Data records section start

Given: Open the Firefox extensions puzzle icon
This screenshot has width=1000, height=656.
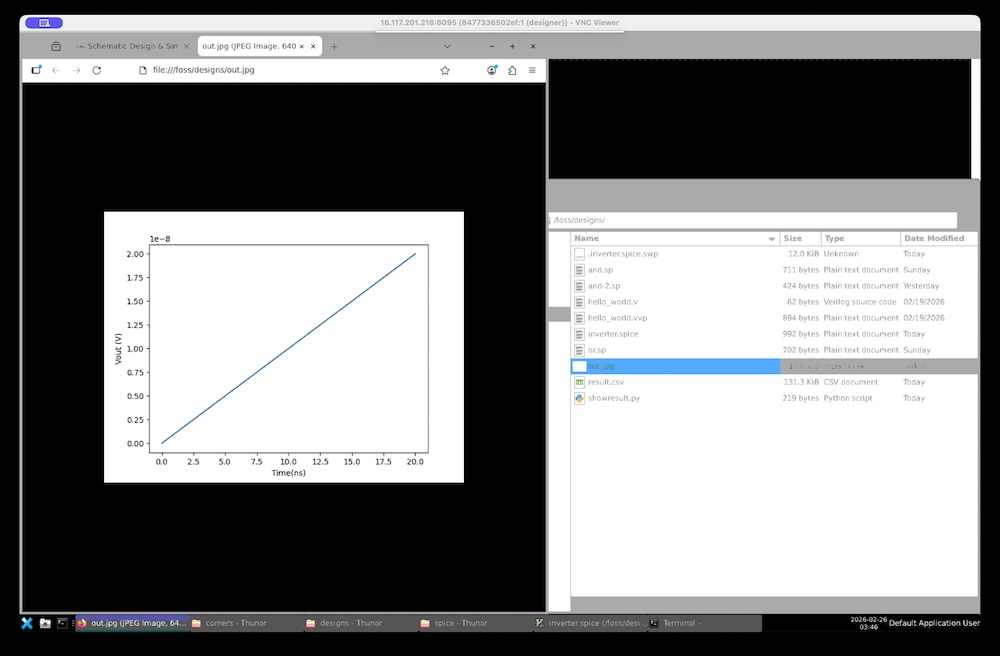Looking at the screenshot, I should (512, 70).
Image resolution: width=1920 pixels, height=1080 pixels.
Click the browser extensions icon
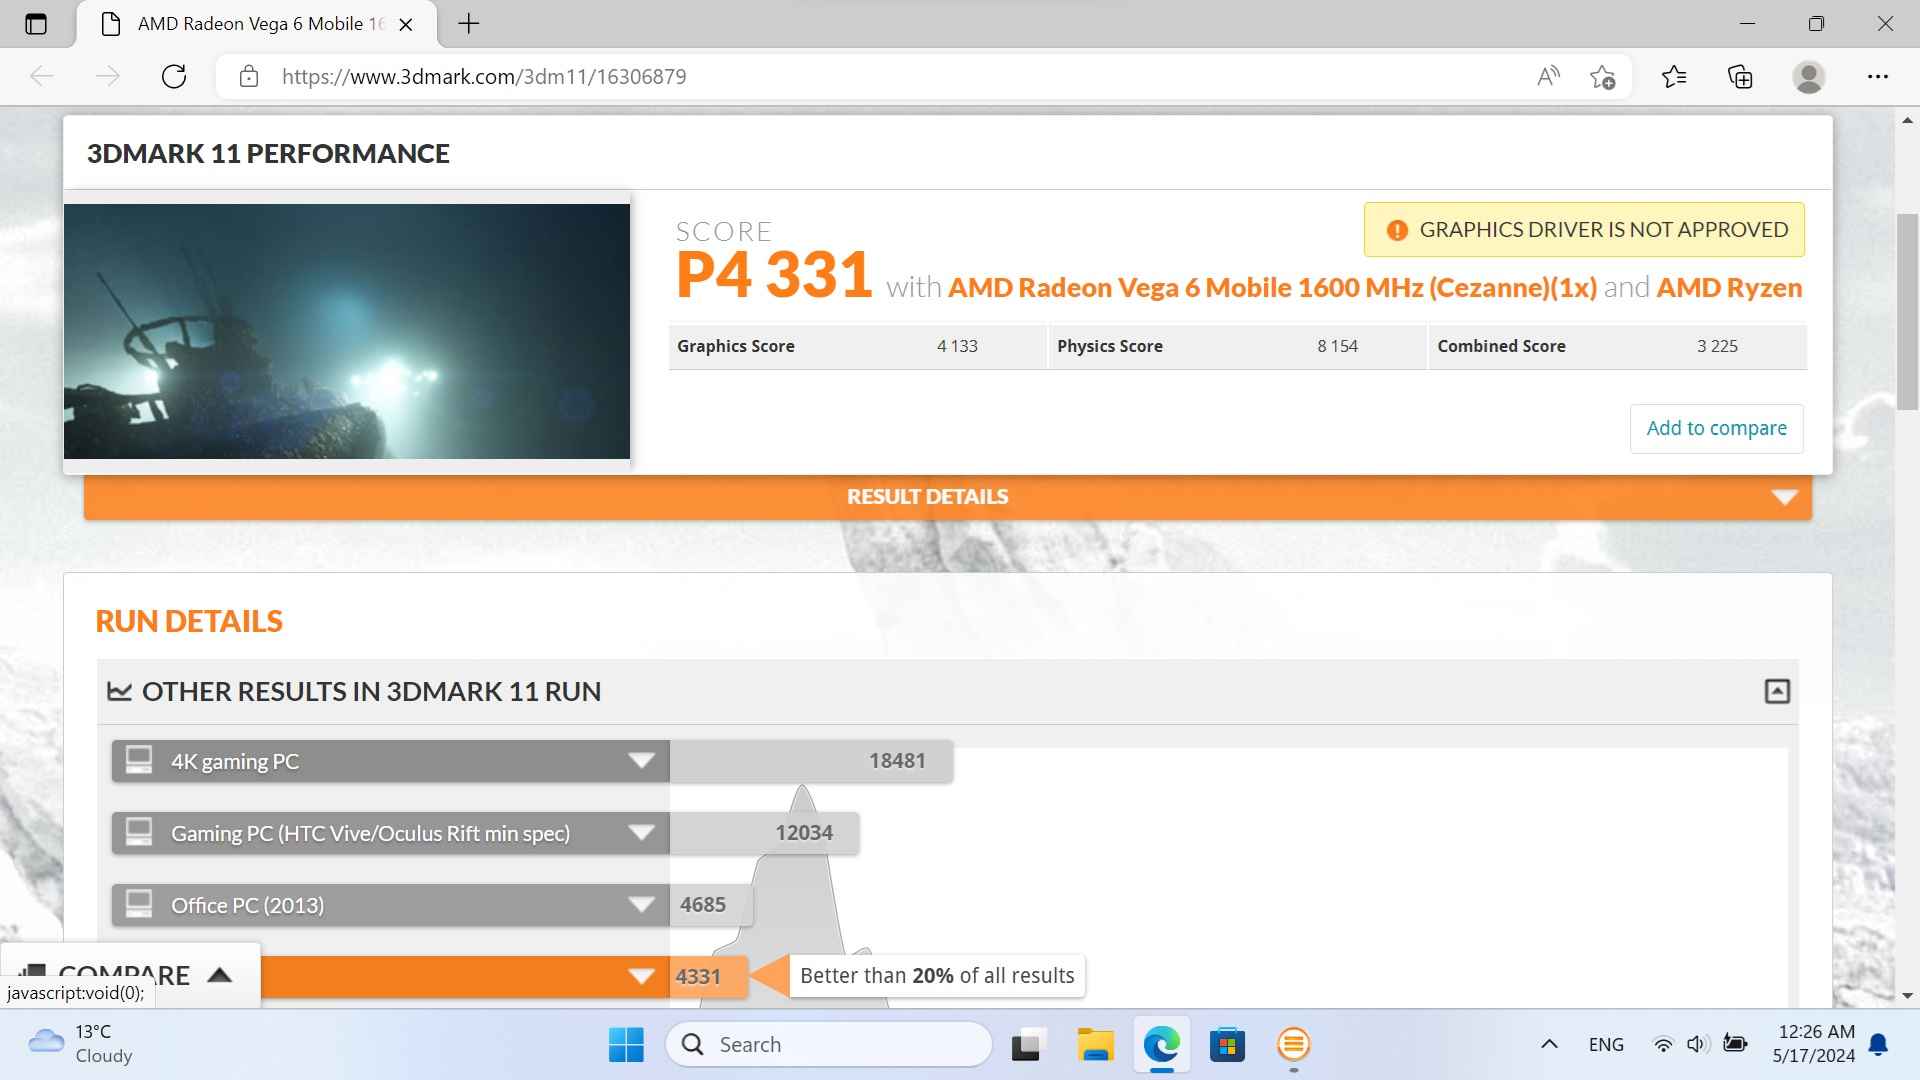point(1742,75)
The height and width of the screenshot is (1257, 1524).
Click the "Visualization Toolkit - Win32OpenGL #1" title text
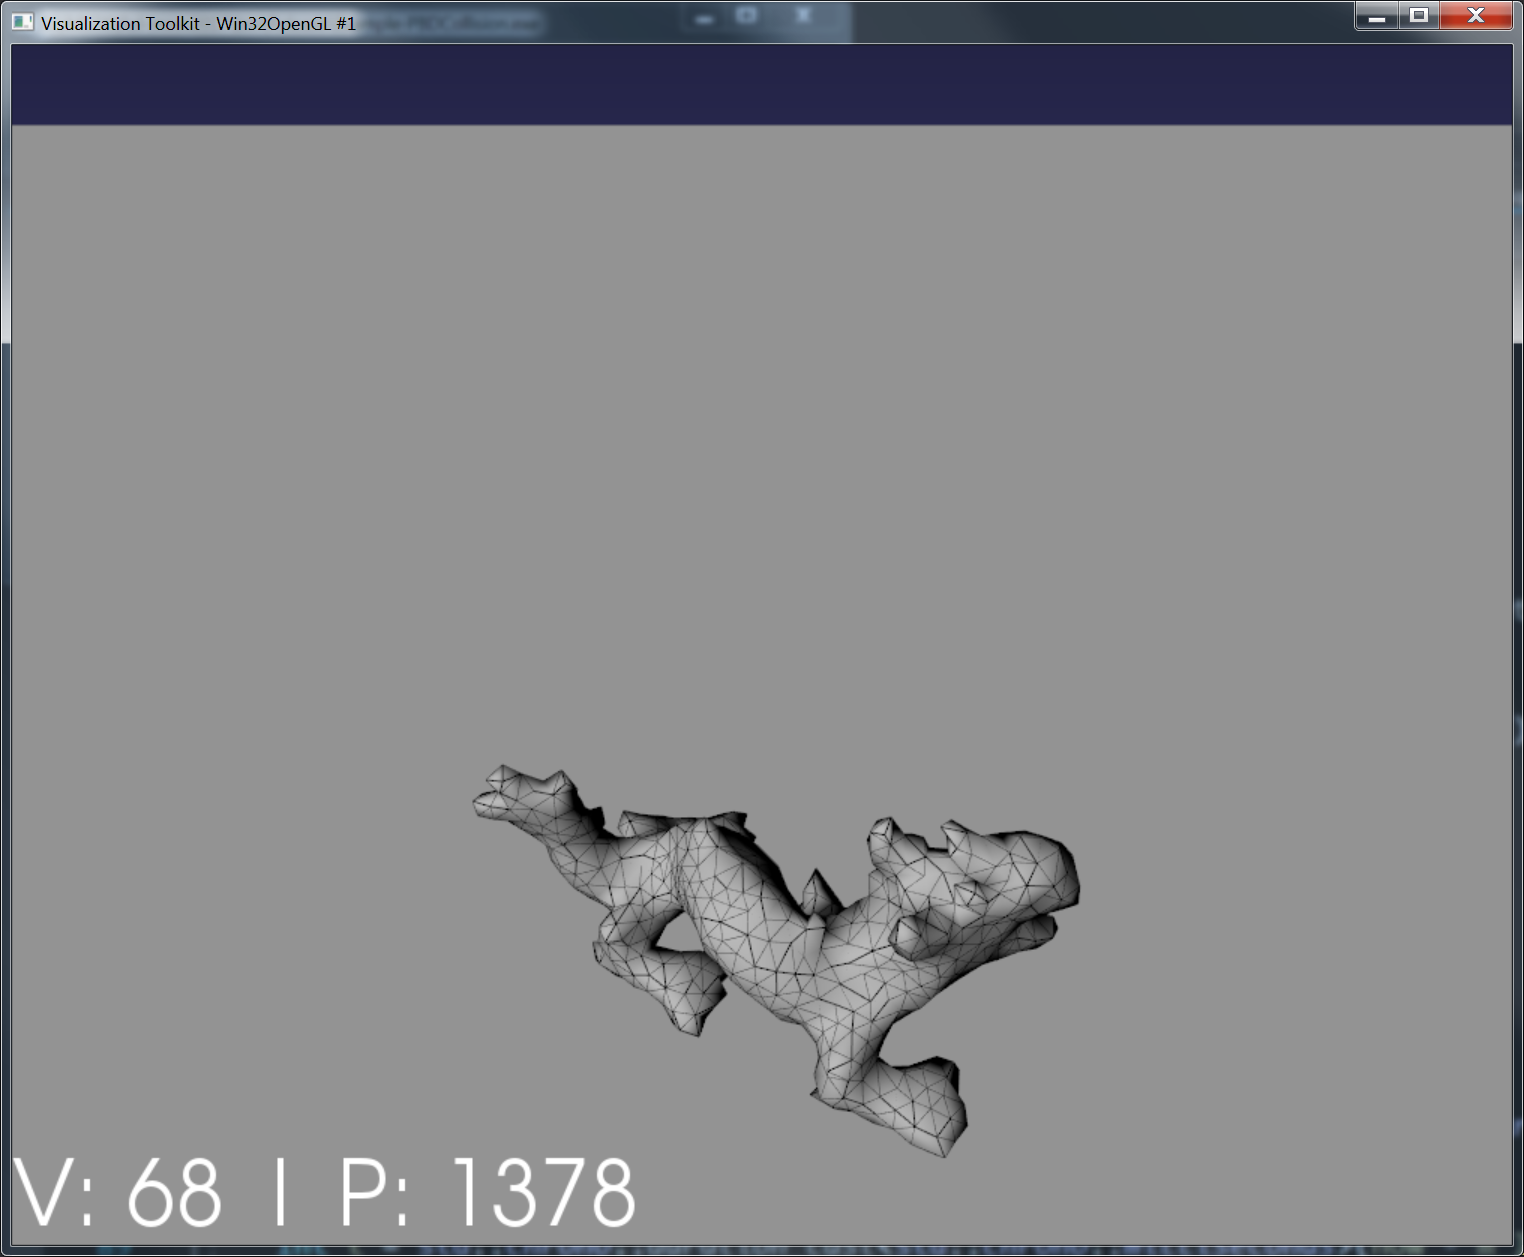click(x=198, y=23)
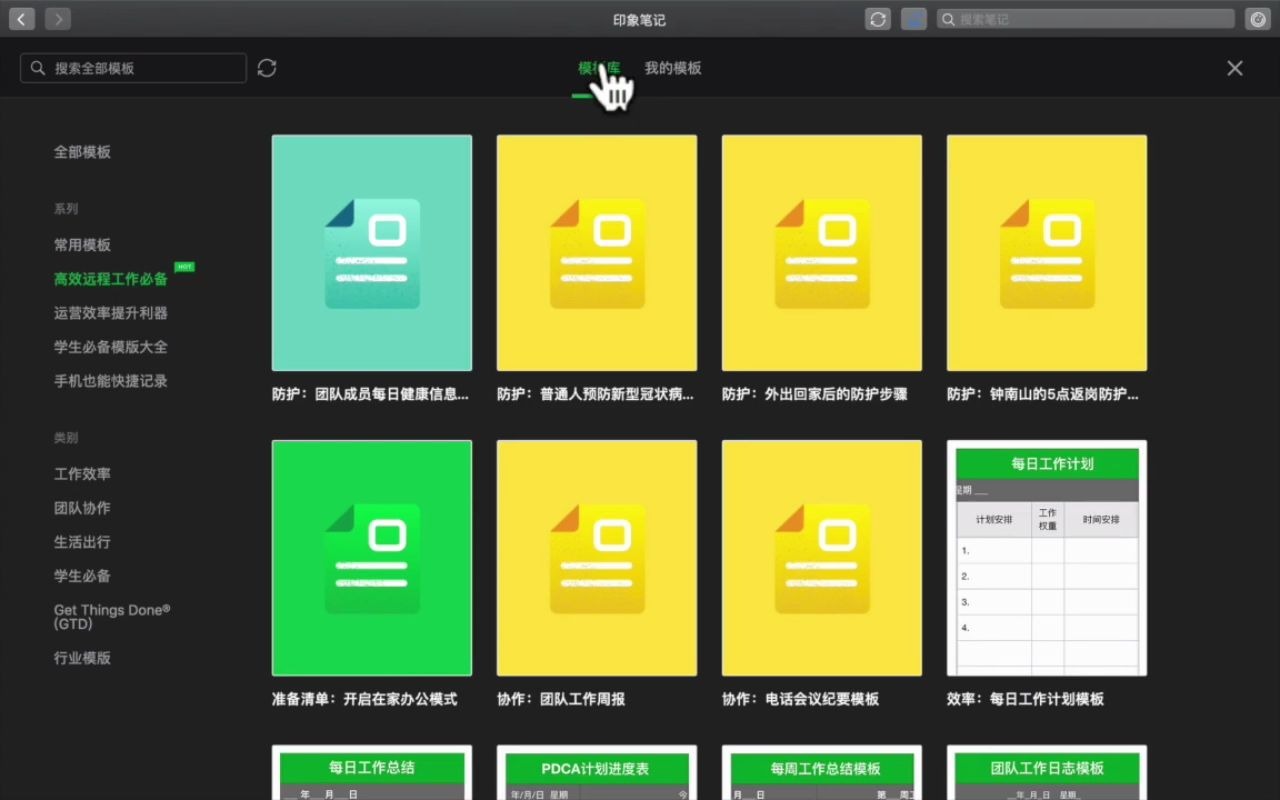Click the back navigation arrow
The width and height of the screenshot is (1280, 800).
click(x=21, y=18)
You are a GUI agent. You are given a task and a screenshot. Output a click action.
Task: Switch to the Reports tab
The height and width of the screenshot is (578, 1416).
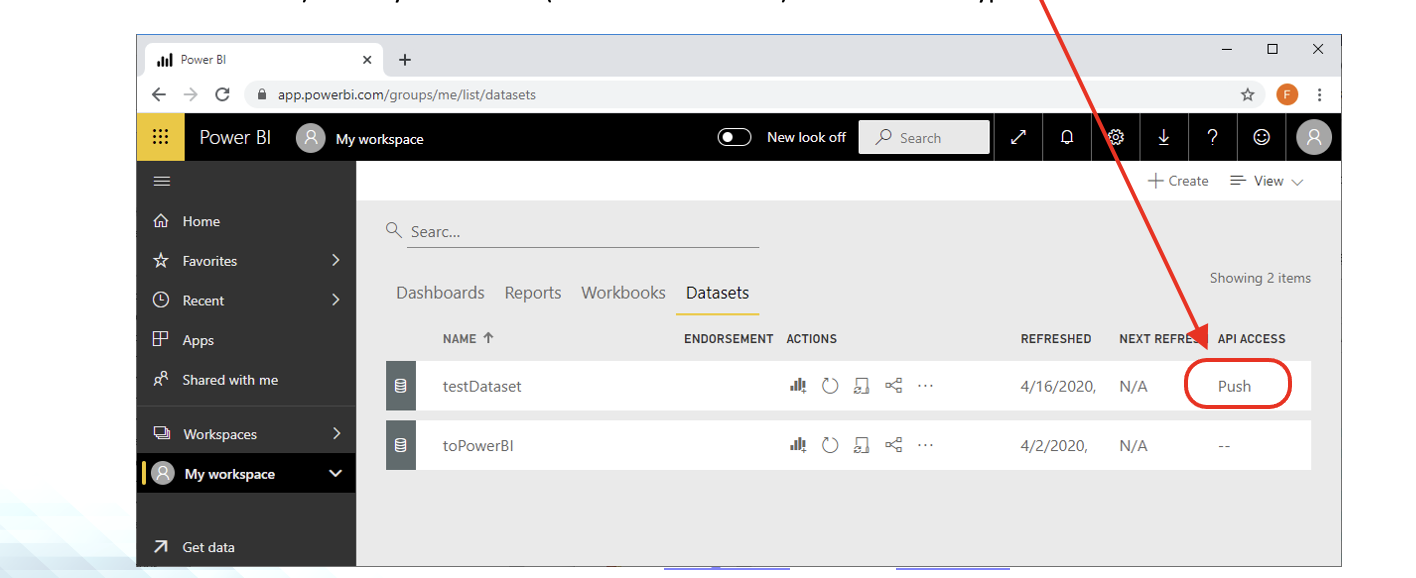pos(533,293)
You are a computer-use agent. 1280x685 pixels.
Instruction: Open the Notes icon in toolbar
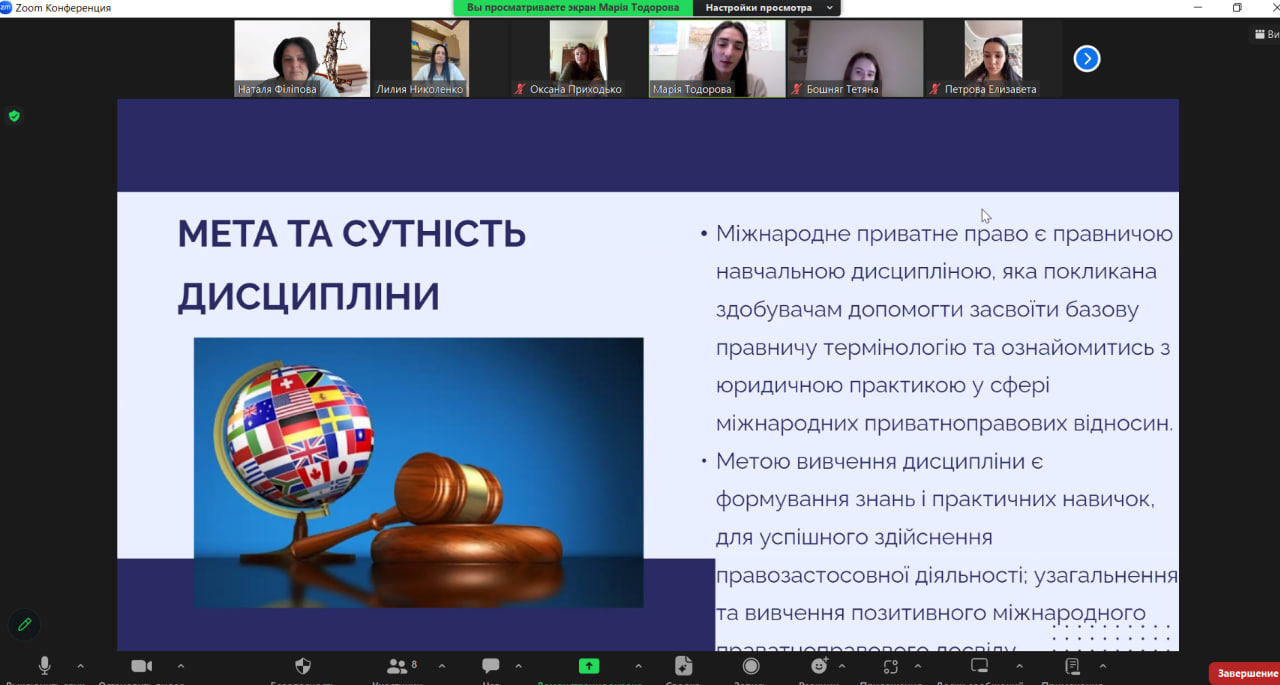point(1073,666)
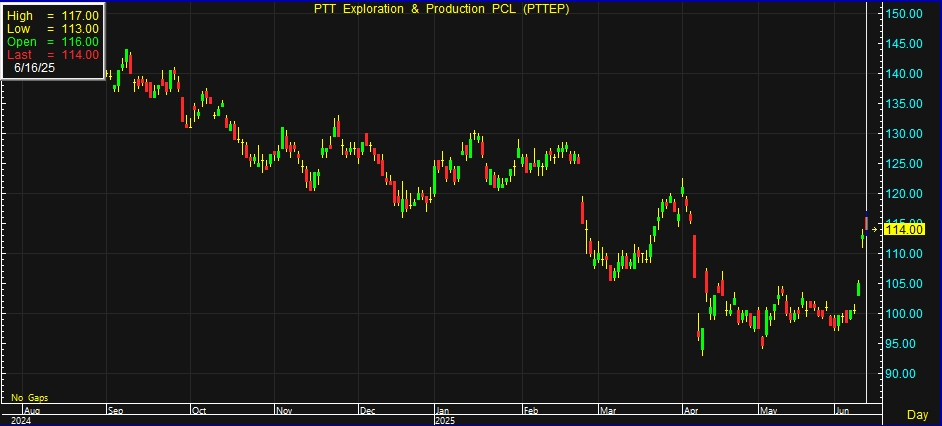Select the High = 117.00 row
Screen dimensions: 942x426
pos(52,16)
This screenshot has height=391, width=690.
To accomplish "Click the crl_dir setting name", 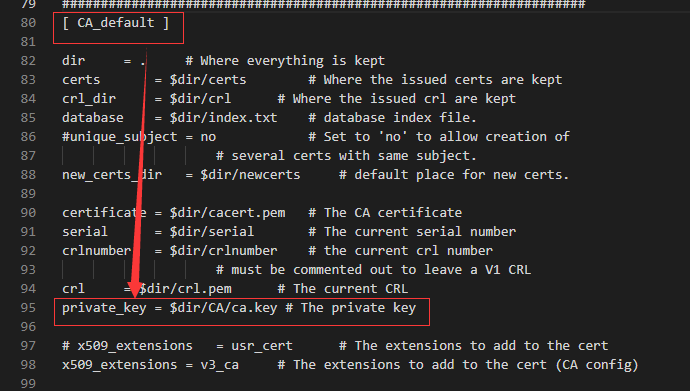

Data records section end

● **What is being asked**
The answer must be an exact transcription of the lines from the one containing "Click the browser extensions icon" through the last line of the records above, both included, with no pictures.

● **The answer**
Click the browser extensions icon
point(1742,75)
The height and width of the screenshot is (1257, 1524).
Click the "Visualization Toolkit - Win32OpenGL #1" title text
click(x=198, y=23)
Click the back navigation arrow
The width and height of the screenshot is (1280, 800).
click(x=21, y=18)
You are a GUI agent. You are given a task and a screenshot. Output a click action.
Task: Switch to the Reports tab
The height and width of the screenshot is (578, 1416).
pos(533,293)
You are a computer-use agent. 1280x685 pixels.
Instruction: Open the Notes icon in toolbar
point(1073,666)
Select the High = 117.00 row
Screen dimensions: 942x426
pos(52,16)
This screenshot has height=391, width=690.
To accomplish "Click the crl_dir setting name", 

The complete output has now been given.